Diferentemente do Chile, o país mais hostil da América Latina à Igreja Católica, onde o papa se viu envolvido na polêmica por sua defesa de um bispo acusado de acobertar um sacerdote condenado por abusos sexuais contra menores de idade, Francisco recebe uma recepção muito calorosa no Peru.

Fervor popular

Lima foi adornada com cartazes de boas-vindas ao papa argentino, que sentiu o carinho e a devoção dos peruanos por onde passou. 

Na sexta-feira, o papa viajou para Puerto Maldonado, no coração da Amazônia peruana, para defender os povos originários, como já havia feito em Temuco (sul do Chile), e alertar o mundo das ameaças que pesam sobre a floresta que abarca quase um terço do território peruano.

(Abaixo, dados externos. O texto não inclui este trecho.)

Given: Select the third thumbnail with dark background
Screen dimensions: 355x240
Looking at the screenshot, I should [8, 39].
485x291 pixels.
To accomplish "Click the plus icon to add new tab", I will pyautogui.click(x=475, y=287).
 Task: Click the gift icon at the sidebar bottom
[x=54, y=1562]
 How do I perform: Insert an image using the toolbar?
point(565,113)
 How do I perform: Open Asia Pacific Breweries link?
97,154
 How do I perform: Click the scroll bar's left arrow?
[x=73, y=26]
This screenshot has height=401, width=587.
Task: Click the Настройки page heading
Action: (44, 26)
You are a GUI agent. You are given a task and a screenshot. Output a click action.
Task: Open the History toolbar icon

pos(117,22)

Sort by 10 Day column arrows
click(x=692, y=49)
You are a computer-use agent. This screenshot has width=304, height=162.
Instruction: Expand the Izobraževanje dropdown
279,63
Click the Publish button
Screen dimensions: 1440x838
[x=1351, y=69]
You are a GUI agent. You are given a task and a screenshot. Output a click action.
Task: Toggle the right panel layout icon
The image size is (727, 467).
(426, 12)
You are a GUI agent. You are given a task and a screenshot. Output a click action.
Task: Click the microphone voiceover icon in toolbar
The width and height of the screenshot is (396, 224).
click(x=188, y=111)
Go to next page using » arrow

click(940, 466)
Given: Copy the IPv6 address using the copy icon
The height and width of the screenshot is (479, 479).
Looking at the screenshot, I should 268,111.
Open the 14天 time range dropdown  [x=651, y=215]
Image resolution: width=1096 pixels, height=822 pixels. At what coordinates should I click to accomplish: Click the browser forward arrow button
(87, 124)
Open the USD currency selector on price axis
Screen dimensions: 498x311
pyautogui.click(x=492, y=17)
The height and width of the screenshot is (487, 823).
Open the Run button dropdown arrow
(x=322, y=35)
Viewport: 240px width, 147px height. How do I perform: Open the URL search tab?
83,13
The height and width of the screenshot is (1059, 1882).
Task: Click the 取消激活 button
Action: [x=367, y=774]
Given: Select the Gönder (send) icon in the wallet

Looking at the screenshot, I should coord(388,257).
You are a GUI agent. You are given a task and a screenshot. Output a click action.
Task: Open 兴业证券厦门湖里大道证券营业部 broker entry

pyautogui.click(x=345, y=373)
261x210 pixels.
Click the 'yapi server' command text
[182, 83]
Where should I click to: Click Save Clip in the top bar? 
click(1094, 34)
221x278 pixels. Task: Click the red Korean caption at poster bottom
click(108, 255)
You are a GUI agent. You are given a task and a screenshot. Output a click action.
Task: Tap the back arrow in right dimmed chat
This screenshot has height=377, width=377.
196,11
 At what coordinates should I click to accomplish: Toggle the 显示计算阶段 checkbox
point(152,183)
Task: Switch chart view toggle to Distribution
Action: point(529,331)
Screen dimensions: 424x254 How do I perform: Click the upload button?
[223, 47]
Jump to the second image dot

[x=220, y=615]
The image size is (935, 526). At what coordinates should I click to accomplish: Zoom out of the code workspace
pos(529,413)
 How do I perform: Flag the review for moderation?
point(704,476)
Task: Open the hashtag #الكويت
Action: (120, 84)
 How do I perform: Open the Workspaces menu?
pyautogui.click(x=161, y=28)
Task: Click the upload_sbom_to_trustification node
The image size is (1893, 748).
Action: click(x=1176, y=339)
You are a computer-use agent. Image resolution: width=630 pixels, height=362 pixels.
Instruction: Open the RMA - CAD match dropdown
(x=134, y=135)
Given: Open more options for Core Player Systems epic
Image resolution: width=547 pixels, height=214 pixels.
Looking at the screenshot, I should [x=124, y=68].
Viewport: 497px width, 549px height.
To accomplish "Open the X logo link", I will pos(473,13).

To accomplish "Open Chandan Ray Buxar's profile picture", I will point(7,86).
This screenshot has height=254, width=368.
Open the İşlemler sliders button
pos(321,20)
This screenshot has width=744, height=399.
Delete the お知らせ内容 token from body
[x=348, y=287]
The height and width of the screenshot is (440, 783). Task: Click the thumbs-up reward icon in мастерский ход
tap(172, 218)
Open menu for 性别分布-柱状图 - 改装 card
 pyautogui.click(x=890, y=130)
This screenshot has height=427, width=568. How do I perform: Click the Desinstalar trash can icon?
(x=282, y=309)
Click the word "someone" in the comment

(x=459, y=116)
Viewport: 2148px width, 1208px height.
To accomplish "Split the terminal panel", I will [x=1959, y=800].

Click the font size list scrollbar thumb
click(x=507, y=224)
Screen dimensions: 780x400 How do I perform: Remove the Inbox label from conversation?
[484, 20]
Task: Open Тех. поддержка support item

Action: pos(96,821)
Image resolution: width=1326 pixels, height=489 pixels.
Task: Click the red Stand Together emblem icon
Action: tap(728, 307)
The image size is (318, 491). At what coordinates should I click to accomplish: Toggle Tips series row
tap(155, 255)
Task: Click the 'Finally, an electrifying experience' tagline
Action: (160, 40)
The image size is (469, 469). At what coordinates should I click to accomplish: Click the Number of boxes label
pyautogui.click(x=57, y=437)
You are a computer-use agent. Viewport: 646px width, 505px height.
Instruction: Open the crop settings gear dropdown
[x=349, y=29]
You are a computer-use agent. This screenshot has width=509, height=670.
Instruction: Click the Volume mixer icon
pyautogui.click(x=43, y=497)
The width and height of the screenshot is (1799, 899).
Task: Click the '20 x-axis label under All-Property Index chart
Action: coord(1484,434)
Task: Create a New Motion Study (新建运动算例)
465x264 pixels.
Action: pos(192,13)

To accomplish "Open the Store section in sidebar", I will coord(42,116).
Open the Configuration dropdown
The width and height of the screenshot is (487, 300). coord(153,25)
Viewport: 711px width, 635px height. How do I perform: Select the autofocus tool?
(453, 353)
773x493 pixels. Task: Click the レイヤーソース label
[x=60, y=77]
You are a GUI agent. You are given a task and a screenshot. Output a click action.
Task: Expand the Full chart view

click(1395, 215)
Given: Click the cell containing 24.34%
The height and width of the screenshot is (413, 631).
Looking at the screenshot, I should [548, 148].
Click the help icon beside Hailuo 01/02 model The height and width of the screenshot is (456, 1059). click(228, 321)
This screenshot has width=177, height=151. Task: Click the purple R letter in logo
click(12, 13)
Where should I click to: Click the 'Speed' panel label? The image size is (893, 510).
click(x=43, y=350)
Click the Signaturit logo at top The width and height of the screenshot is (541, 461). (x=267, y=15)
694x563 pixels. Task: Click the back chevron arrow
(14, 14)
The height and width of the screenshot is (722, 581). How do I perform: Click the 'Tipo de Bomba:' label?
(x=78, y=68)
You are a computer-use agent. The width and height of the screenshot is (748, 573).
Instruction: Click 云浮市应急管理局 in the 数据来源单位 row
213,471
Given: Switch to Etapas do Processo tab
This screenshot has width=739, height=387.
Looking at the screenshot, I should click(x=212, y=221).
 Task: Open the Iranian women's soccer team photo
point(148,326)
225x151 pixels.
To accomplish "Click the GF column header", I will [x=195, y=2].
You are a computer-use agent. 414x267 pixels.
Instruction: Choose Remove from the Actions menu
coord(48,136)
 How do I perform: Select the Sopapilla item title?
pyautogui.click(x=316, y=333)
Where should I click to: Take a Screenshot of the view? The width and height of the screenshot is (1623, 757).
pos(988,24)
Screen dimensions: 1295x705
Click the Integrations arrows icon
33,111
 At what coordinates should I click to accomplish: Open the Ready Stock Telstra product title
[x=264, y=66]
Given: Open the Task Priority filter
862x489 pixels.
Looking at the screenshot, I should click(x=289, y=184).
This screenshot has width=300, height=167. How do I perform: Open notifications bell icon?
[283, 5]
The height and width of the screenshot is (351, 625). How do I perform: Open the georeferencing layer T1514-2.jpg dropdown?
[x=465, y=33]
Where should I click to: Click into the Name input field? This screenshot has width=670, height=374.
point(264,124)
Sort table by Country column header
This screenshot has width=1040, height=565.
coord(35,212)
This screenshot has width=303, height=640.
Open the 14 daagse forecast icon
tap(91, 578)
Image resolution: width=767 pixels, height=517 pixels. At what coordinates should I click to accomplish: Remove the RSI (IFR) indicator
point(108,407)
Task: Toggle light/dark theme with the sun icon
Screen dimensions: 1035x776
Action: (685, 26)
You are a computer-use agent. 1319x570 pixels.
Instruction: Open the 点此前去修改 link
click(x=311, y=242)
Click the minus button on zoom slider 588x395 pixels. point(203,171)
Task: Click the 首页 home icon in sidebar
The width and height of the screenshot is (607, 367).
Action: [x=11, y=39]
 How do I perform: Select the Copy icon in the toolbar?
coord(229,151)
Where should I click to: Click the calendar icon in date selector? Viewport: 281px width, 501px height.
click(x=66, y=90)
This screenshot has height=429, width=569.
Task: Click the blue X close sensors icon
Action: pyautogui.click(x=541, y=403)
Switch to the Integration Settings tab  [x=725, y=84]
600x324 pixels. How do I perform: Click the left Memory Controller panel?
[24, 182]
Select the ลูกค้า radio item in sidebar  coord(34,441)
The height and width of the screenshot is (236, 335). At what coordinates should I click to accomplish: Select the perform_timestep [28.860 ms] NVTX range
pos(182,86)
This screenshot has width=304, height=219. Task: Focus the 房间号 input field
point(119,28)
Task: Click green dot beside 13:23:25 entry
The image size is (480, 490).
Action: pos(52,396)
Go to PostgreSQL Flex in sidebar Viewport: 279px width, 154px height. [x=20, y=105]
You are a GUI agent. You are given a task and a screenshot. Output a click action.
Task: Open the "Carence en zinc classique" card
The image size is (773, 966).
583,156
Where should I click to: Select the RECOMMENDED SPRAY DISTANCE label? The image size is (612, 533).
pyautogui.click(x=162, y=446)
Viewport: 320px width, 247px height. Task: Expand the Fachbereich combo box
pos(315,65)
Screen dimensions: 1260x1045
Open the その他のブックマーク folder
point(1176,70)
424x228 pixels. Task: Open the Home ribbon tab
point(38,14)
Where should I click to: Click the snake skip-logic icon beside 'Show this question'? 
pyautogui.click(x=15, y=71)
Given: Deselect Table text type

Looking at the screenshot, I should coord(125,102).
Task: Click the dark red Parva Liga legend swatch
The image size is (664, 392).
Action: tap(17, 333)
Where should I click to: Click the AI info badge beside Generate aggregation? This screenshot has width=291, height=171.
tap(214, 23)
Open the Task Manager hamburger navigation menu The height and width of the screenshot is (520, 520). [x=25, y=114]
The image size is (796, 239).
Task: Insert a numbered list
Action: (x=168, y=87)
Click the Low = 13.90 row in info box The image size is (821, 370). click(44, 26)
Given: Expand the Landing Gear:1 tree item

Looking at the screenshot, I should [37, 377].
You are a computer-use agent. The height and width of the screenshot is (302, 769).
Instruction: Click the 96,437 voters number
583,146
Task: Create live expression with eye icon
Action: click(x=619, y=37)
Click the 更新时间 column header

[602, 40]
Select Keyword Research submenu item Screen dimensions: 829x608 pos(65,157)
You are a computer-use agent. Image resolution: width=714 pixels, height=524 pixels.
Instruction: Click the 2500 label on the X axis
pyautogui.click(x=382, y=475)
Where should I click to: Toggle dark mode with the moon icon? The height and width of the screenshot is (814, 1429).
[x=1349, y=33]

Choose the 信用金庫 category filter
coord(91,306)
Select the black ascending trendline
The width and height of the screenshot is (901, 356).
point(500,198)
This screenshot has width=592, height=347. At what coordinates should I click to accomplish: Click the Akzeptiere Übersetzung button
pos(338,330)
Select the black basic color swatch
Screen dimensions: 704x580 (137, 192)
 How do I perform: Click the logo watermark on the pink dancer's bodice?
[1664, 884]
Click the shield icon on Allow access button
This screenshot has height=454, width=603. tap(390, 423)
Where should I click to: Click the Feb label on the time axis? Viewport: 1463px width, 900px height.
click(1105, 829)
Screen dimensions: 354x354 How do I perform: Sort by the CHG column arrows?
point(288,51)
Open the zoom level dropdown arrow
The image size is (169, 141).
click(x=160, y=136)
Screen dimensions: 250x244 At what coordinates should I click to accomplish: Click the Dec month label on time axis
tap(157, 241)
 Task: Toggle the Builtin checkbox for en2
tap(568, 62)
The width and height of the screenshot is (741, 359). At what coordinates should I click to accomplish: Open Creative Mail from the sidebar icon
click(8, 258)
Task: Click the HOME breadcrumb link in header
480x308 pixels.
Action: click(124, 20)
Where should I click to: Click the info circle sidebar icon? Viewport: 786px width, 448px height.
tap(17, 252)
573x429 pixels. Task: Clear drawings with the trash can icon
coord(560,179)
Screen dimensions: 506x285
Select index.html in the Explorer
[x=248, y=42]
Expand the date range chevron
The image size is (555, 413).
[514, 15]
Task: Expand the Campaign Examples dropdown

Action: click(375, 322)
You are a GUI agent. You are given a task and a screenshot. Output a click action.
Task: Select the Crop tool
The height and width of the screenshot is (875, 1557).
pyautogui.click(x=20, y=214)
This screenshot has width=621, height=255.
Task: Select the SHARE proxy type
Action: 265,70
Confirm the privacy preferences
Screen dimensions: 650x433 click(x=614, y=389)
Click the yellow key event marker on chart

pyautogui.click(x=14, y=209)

"Temos que quebrar o paradigma histórico que considera a Amazônia uma fonte inesgotável dos Estados sem levar em conta seus habitantes", disse o papa argentino, que denunciou a mineração ilegal que está destruindo a floresta, o tráfico de pessoas que não é outra coisa além de "escravidão" e a violência contra as mulheres.

O vírus da corrupção

Em um país onde um ex-presidente - Ollanta Humala - está em prisão preventiva, sobre outro pesa uma ordem de extradição - Alejandro Toledo - e o chefe de Estado atual, Pedro Pablo Kuczynski, esteve a ponto de ser destituído pelo Congresso, todos por supostamente terem recebido dinheiro da empreiteira Odebrecht, o papa lançou contra o "vírus da corrupção" que "infecta tudo".

"Quanto mal faz a nossos povos latino-americanos e às democracias deste bendito continente esse 'vírus' social, um fenômeno que infecta tudo, sendo os mais pobres e a Mãe Terra os mais prejudicados", disse o papa na recepção oferecida pelo presidente no palácio do governo em Lima.

A luta contra este "flagelo" supõe uma maior "cultura da transparência entre entidades públicas, setor privado e sociedade civil", porque a corrupção "é evitável e exige o compromisso de todos", assegurou.

Para isso, "estimulou" as pessoas que ocupem algum cargo de responsabilidade que se "empenhem" nesta luta para que o Peru se converta em um espaço de esperança e oportunidade para todos e "não para poucos".

Os problemas do presidente começaram em meados de dezembro, quando diretores da empreiteira Odebrecht revelaram que a empresa havia pago quase US$ 5 milhões em assessorias a empresas ligadas ao presidente quando era ministro do então presidente Alejandro Toledo (2001-2006).

Até então, Kuczynski havia negado qualquer relação com a questionada empresa, que depois de decidir cooperar com a Justiça peruana confessou que havia pago US$ 29 milhões em propinas no país ao longo de três governos, de Alejandro Toledo, Alan García (2006-2011) e Ollanta Humala (2011-2016).

Kuczynski estava prestes a ser destituído em dezembro por mentir sobre suas ligações com a empreiteira no governo de Alejandro Toledo, sobre o qual pesa uma ordem da Justiça peruana para ser julgado no país também por corrupção no mesmo caso.

Mas com sua salvação chegou sua condenação. Kuczynski, de 79 anos, se salvou graças ao apoio do grupo de Kenji Fujimori. A maioria dos peruanos acredita que isso seu deu em troca do indulto a seu pai, Alberto Fujimori, que cumpria 25 anos de prisão por corrupção e crimes contra a humanidade.